By Michael Roberts
Perhaps the greatest obstacle to a renewable-energy future is that our utility, Hawaiian Electric Industries (HEI), has little or no incentive to transform its operation into a model more suited for renewable energy. While there has been a lot of hand-wringing and criticism of HEI for its monopoly and slow approval of distributed solar, it’s important to realize the truly unprecedented change they are being forced to undertake. And worse, the new cutting-edge system they are being asked to adopt will literally undermine its profits.
Revenue decoupling (PDF) was supposed to correct HEI’s incentives by ensuring that the utility could recover the same revenue toward its operation costs even if they generated less electricity due to growth of distributed solar or improvements in energy efficiency, both of which have factored into higher electricity prices.
Revenue decoupling does make HEI less vulnerable to improved efficiency and growth of renewable energy over the short run. But over the long run the utility profits mainly from making new capital investments. For such investments they receive a nearly guaranteed rate of return that far exceeds low-risk borrowing costs. If the utility is forced to retire its old power plants and instead buy renewable energy from independent providers—the apparent inclination of the Public Utilities Commission—its rate base and profitability decline. Thus, even under revenue decoupling, low-cost renewables do not accord with HEI’s interests.
The larger problem is that the regulatory infrastructure is not conducive to a rapidly changing energy landscape in need of innovative and perhaps distributed solutions.
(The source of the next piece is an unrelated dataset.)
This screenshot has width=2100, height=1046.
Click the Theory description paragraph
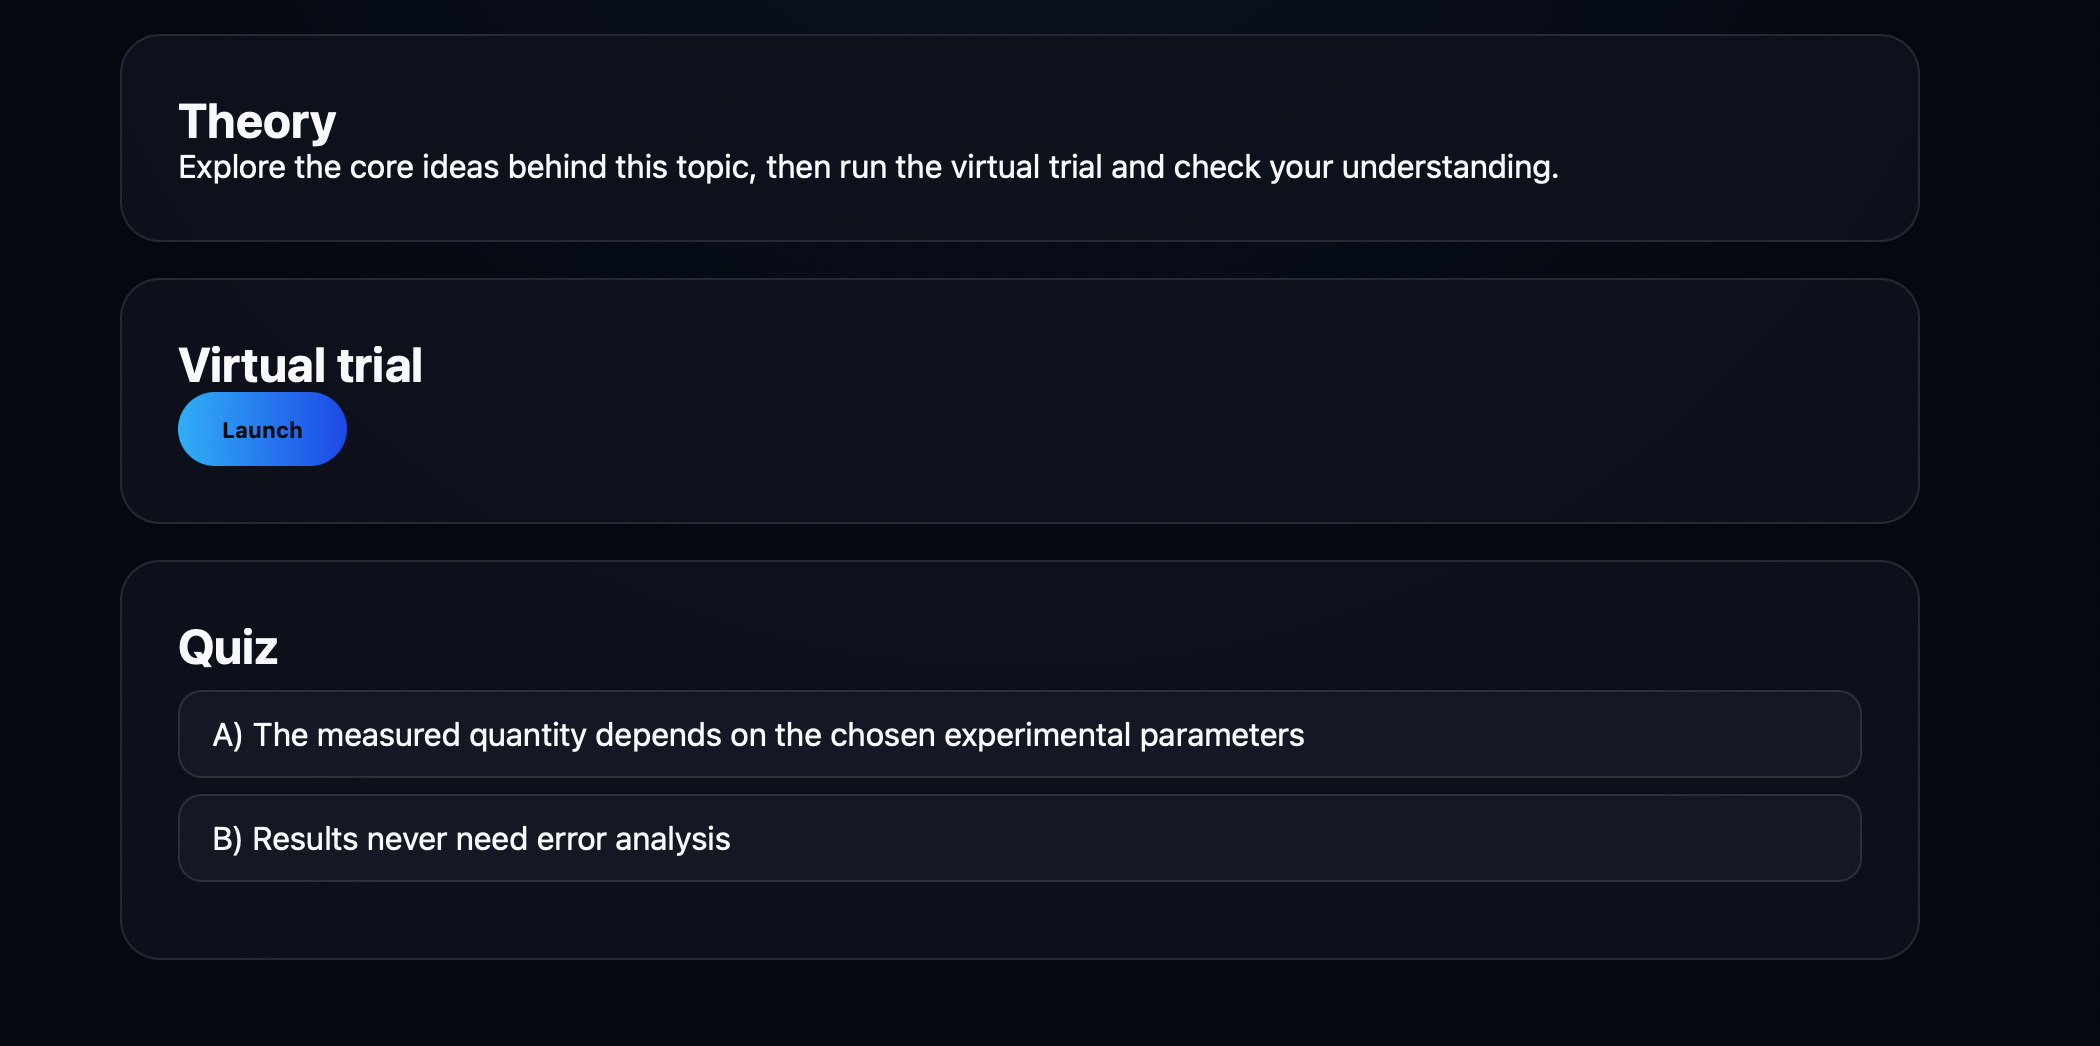tap(868, 167)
HEI has little incentive to control costs, much less increase renewable energy in a cost effective manner.
It doesn’t need to be this way. We can fix regulatory incentives. But given the novelty of the renewable energy system we are creating, combined with Hawai`i’s geographic uniqueness, it seems unlikely that we can simply borrow a regulatory model from the mainland. Some are calling for our private utility to be replaced by publicly-run municipality, or possibly a cooperative like the one on Kaua`i. These models might work. But it’s not clear how long it would take to transition to these systems, or whether they will bring about the most innovative solutions.
What’s the fix? First, the utility needs to have some skin in the game. Full cost recovery via rate adjustments—the current regulatory situation—gives the utility virtually no incentive to be strategic in its management and planning. Instead, if costs fall due to cost-effective development or contracting of renewables, the utility should get to keep a share of the gains. The utility’s profits ought to be tied to its cost effectiveness, not the size of the capital outlay. At the same time, if oil prices rise, then the utility should absorb a share of the cost increases, such that it cares about oil price volatility just as its customers do.
Second, to the extent that the state wishes to favor renewables over fossil fuels, fossil fuels should be explicitly taxed and renewables subsidized. Such incentives could be made roughly revenue neutral and would be more effective at achieving renewable energy goals in a cost-effective manner than the state’s expensive and seemingly pointless renewable energy tax credits. Federal credits are more-than-adequate to make distributed generation cost-effective to homeowners, even under revised rate structures. And we should allow utility-scale and distributed renewable energy generation to compete on equal footing. Instead of the tax credit, customers should be able to sell all surplus generation to the grid at appropriate real-time rates.
Of course, regulators will need to negotiate a baseline profit level, how the baseline will change over time, the share of overall cost changes born by the utility and passed on to customers, and whether the utility’s share of cost improvements ought to phase out over a number of years. Regardless of these choices, these kinds of changes in regulatory structure would align the utility’s interests with their customers as well as the state’s renewable energy goals.
The big, encouraging news is that the cost of reducing greenhouse gas emissions and slowing global warming now looks cheap. While Hawai`i’s contribution to this global problem is minimal, if we can show the world how to do renewable energy in a smart, cost-effective manner, we could be a true global leader in helping to solve it. But without smart policy, we’ll only serve the interests of denialists and naysayers who will point to Hawai`i’s renewable energy boondoggle as an excuse for inaction.